Indeed.   It is difficult.   Logical expressions in native languages are often very imprecise, and formal mathematics is all about precision.   When converting to and from mathematical expressions you will encounter many trips and traps.

Every student has trouble with this.   Don't be discouraged; just be careful.   It takes practice to master, that's all.

In this case your intuition is quite correct.   The two expressions are correct.   Generally speaking, as long as $y$ does not occur free in $P(x)$, then we have the following equivalence: $$\forall x\Big( P(x) \to \exists y \big(Q(x,y)\big)\big) \iff \forall x\exists y \Big(P(x)\to Q(x,y)\Big)$$

It is important that you don't change the order of nesting the quantifiers when shifting to and from PreNex form of the expression.   Be careful about this.


Note also, however, the following equivalence.

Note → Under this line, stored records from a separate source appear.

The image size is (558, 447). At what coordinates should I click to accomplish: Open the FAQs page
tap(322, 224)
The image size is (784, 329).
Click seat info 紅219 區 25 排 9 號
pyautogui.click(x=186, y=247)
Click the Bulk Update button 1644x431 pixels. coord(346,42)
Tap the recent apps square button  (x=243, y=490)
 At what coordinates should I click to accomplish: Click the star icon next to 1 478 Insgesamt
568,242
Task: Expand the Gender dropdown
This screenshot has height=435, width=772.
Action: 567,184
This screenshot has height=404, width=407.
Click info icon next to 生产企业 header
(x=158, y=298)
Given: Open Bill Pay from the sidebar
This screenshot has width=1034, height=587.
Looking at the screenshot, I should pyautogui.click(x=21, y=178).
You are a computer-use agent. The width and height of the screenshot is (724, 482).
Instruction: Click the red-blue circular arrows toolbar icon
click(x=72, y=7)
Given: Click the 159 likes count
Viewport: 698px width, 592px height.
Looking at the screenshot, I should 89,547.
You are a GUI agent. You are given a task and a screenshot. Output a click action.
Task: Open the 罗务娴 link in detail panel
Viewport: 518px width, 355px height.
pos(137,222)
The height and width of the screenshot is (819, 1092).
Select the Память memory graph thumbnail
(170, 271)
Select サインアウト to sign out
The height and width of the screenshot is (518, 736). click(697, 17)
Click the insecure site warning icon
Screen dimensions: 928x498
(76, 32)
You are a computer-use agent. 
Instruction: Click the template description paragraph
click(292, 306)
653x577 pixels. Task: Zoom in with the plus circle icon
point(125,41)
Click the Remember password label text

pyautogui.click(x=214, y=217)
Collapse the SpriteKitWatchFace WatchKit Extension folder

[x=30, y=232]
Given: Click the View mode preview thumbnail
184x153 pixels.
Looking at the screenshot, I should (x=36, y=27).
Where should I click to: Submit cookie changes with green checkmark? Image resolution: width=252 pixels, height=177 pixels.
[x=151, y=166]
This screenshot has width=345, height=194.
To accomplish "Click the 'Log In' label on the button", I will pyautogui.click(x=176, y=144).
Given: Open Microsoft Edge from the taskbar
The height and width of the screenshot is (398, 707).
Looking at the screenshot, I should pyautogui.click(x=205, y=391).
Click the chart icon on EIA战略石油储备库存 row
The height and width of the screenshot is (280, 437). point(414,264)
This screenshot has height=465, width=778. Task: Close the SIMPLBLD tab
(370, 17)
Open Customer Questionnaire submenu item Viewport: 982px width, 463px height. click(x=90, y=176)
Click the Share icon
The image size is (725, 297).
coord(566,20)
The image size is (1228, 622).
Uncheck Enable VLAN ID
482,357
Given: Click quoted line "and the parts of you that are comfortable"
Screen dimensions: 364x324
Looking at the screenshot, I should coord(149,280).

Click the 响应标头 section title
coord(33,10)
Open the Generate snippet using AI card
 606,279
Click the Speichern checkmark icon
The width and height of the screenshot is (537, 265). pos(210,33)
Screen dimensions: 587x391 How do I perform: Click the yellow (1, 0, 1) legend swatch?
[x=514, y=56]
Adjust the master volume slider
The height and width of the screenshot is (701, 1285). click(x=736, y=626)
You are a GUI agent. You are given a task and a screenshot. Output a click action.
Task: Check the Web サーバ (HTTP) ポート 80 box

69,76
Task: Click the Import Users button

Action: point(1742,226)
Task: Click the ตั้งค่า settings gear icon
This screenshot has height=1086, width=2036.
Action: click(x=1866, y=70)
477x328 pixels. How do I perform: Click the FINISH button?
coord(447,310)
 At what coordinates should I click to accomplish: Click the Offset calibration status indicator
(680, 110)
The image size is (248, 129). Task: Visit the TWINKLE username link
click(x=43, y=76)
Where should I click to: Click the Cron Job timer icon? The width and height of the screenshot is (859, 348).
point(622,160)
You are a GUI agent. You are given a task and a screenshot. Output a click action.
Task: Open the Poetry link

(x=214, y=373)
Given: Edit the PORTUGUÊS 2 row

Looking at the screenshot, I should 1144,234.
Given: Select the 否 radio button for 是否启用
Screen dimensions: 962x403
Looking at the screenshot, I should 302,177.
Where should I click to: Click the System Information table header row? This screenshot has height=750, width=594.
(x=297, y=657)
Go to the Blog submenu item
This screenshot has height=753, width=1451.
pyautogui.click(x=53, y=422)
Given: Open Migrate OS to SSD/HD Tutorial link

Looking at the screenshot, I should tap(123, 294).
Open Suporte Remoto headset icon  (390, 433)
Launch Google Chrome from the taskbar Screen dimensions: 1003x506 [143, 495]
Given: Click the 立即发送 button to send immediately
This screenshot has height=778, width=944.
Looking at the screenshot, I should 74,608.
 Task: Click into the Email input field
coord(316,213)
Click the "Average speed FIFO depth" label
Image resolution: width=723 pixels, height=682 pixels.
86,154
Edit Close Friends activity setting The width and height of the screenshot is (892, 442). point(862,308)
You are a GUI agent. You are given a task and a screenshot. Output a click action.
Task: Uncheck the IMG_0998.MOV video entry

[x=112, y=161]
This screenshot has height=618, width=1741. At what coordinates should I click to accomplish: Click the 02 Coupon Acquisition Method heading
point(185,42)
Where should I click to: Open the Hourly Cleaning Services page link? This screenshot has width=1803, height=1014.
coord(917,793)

$$\forall x \Big(\exists y\big(Q(x,y)\big) \to P(x)\Big) \iff \forall x \color{red}{\forall} y\Big( Q(x,y) \to P(x)\Big) \\ \Updownarrow \\ \forall x \Big(\neg \exists y\big(Q(x,y)\big) \vee P(x)\Big) \iff \forall x \color{red}{\forall} y\Big( \neg Q(x,y) \vee P(x)\Big)$$

As you see, the placement of the quantifier in the implication matters.   Be careful.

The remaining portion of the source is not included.